> _DOCUMENT SEGMENT_

— BEGIN —

In his appearance on “Morning Joe,” Krauthammer explained why he had waited to publish the book, which is a compilation of his columns going back for 30 years. He revealed how people’s views toward government have changed in that time, from former President Ronald Reagan through President Barack Obama.

Much of how Obama wants the view of government changed in the United States depends on how his signature health-care law turns out, he said.

“One of the reasons I decided to wait all these years to collect my columns is I didn’t think there was enough history in it,” Krauthammer said. “Well, right now it stretches all the way back to the first day I started in journalism which was the day that Ronald Reagan was sworn in in his first term. So, there’s this 30-year arc from the presidents I’ve known. Reagan was, of course, I think the most successful, we would all agree. And this arc goes through 30 years, the end of the cold war, the ’90s, which I call the holiday from history, 9/11, the age of terror, bringing us up to this remarkable president today. And what I find the most remarkable about him isn’t only his intelligence but his ideological ambition. He said something very interesting in 2008. He said Ronald Reagan was historically consequential in a way that a Clinton was not. And what Obama meant was Reagan changed the ideological trajectory of a country, which for 60 years since FDR had been dominated by a liberal zeitgeist.”

“And here comes Reagan, and he changes it,” he continued. “He doesn’t succeed in all the things he wants to do. He isn’t able to cut the government, but he changes the way we look at the government. Obama has always seen himself — and it is remarkable because he did this as an outsider, somebody who really had a long shot at the White House, but he saw himself long ago as world historical, as a figure who would change that trajectory, end the 30-year conservative ascendancy ushered in by Reagan and begin a new liberal ascendancy. The irony is that his signature achievement, Obamacare, is the test of this new liberalism, and today it hangs in the balance of a website or a promise here and there. So there’s kind of a practical reality check on his ambitions. If he does not succeed with Obamacare, the cause of the kind of expansive liberalism, the kind of entitlement state he’s been looking for I think will be set back a full generation.”

— END —

> _DATA SEGMENT_

— BEGIN —

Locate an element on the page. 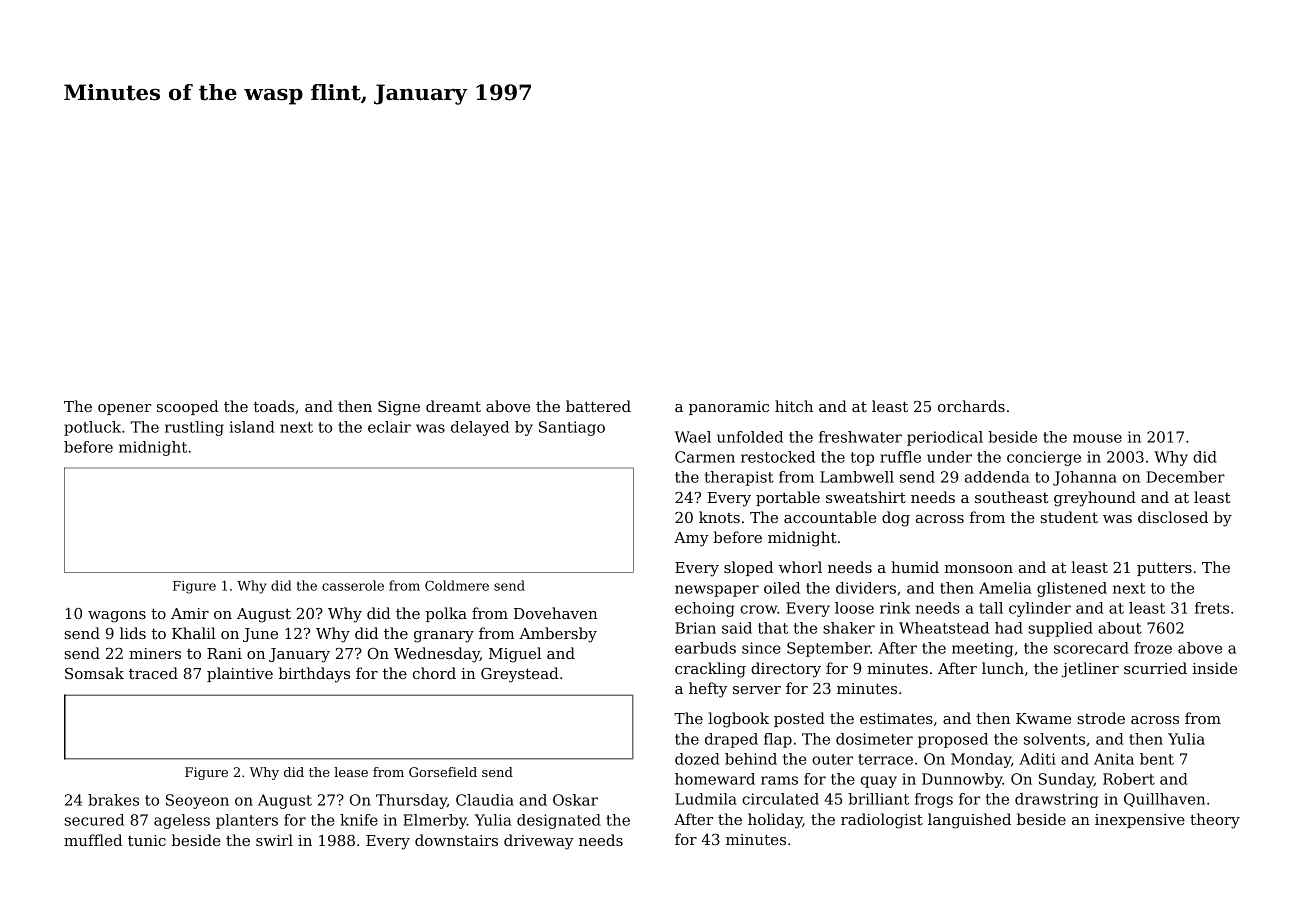 The height and width of the page is (924, 1308). scooped is located at coordinates (188, 407).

— END —

> _THE PROBLEM_
List every U.S. president named in the passage about Krauthammer's book of columns. The material comes from a different source than the passage.

> _SOLUTION TO THE EXERCISE_
Ronald Reagan, Barack Obama, Clinton, FDR